Multiplication Fun- AHOY MATEYS

We all have students on campus who struggle learning their multiplication facts.  I'm all about teaching it with hands-on and engaging ways.  However, when we get down to it, students need to know their basic facts with automaticity.  This happens as a result of learning, repetition and practice.  

By the time students reach fourth grade, it is expected that they have a fluent recall of basic facts in addition, subtraction, multiplication and division.  This gives them the foundation to proceed to higher-level math computation and problem solving.  Students might know the strategy to determine the answer but lack the automaticity and fluency of the facts. 

Mastering the basic skills is necessary in order to advance in math. Please do not think I want students to be drilled.  Drilling without understanding is harmful.  We all know that math facts are best learned when we understand them and use them in different situations. 

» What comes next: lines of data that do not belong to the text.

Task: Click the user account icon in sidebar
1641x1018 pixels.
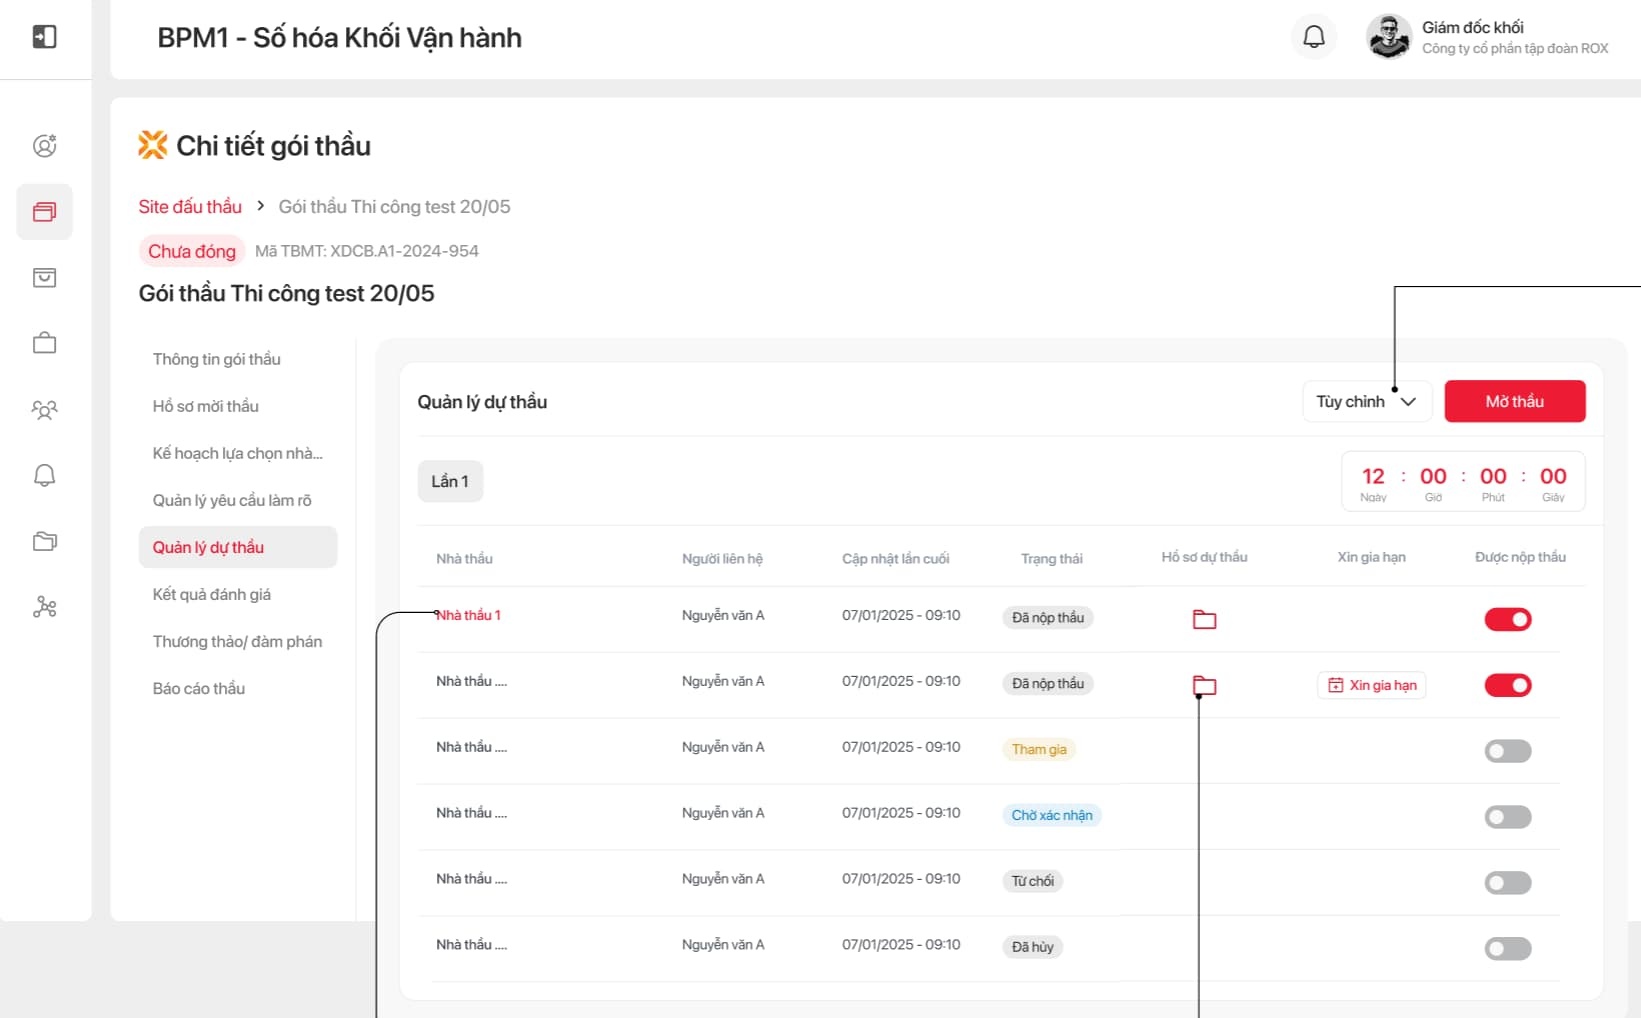Action: [x=44, y=146]
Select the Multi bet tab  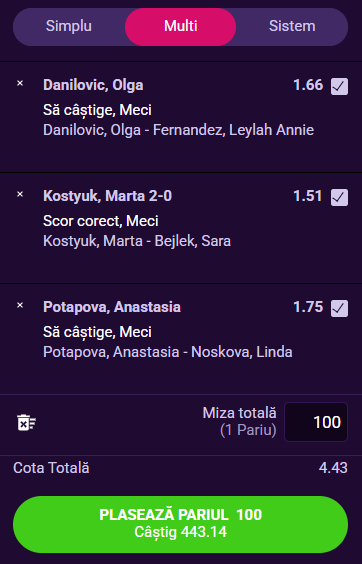coord(181,27)
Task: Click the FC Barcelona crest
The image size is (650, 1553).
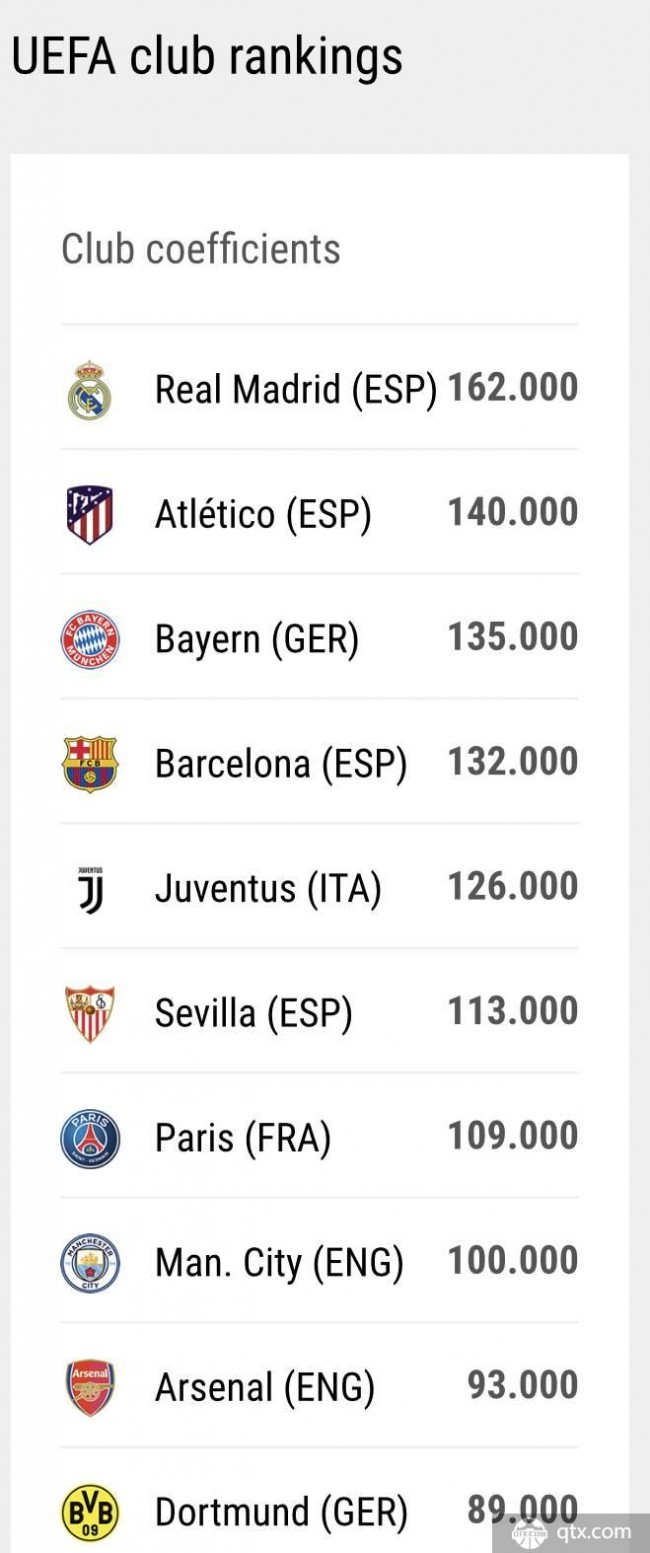Action: [90, 764]
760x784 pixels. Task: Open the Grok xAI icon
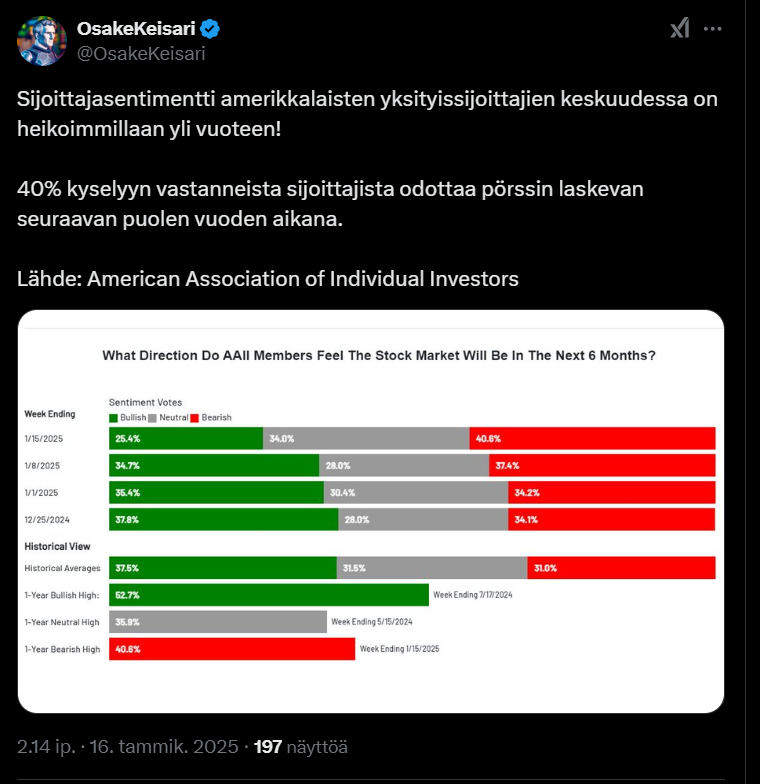(x=680, y=28)
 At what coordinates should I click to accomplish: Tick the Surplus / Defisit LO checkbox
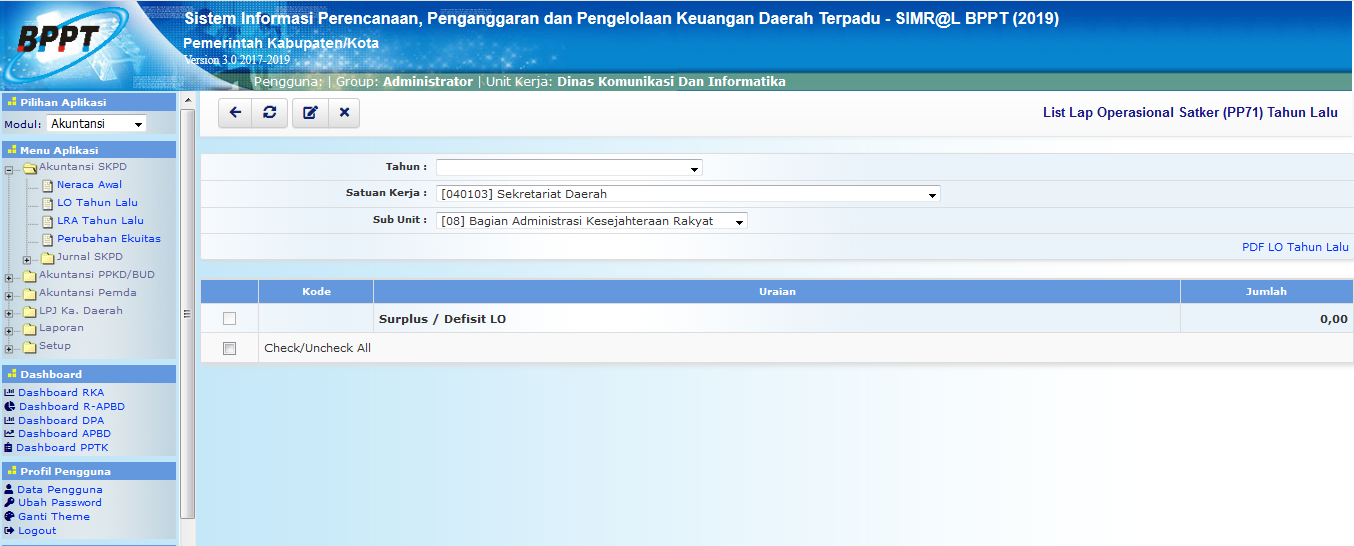[229, 319]
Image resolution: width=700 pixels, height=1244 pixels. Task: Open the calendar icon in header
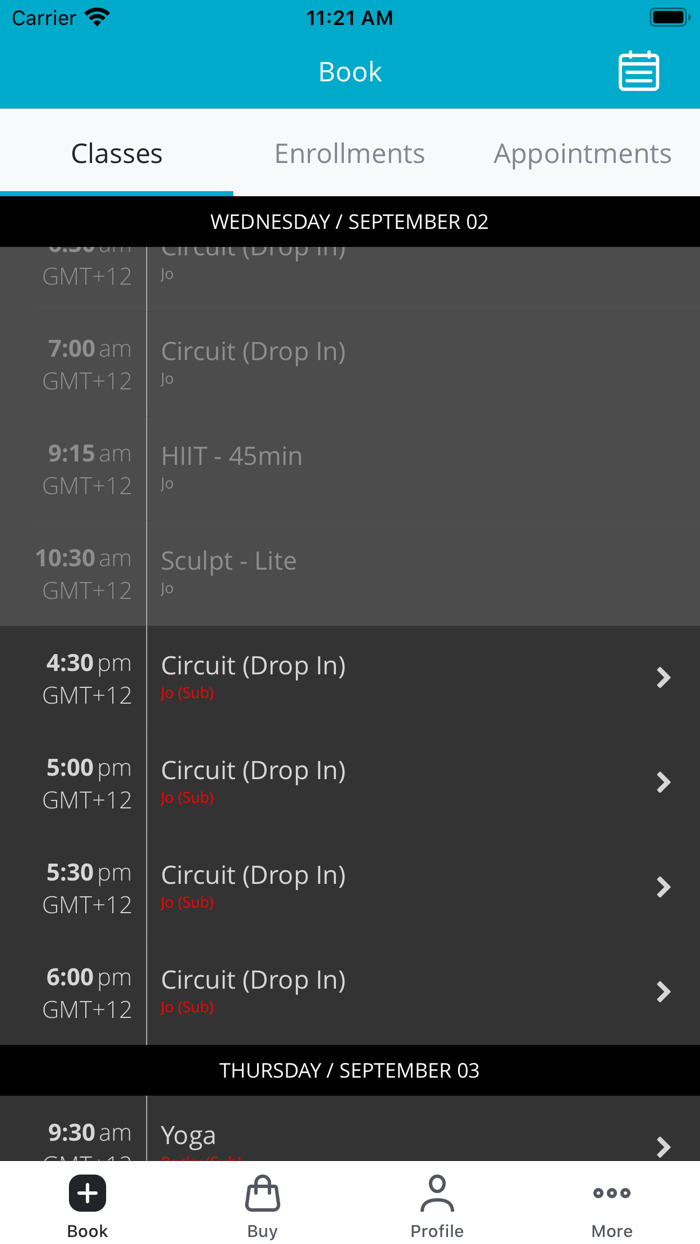[x=638, y=72]
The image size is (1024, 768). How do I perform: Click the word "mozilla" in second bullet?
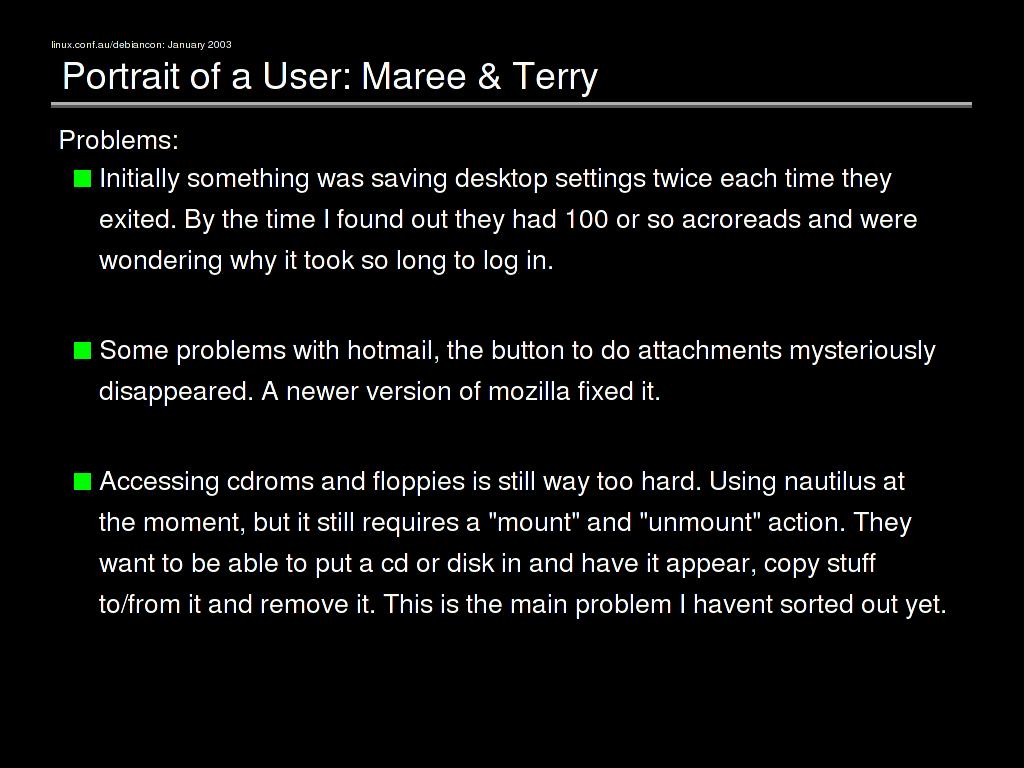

How can we make learning our math facts fun?

Multiply Like a Pirate is a fun way to learn multiplication.  Simply print the cards.  Laminate them and place on a metal clasp ring.  Students master each set and then move their name tag along a bulletin board.  Since it is "Pirate-themed," allow students to visit a treasure box as a reward for completing each set. 
 Each set is labeled and unmixed.  However, you can create an additional set with mixed facts. 
Additional Options: Allow students to use dry erase markers to write the facts on each card.  Another option would be to allow students to practice the cards with a buddy partner.  Have the student of the day flash the cards to the class as a review each morning.  The possibilities are endless.
 Here is a look at the bulletin board.  Each set of multiplication cards are named.  When students master that set, their name goes under that bulletin board header.  Jolly of Deep Waters is a creative name for the first set. 
As students complete each level, they add a sticker to their parrot.  When they complete all levels, have a Pirate Day. 

Note:*There are many controversial studies regarding the topic of timing math facts.  Automaticity mentioned above is about practice and repetition- not memorization.  How you determine a student has reached mastery of each set is up to you and your school's expectations.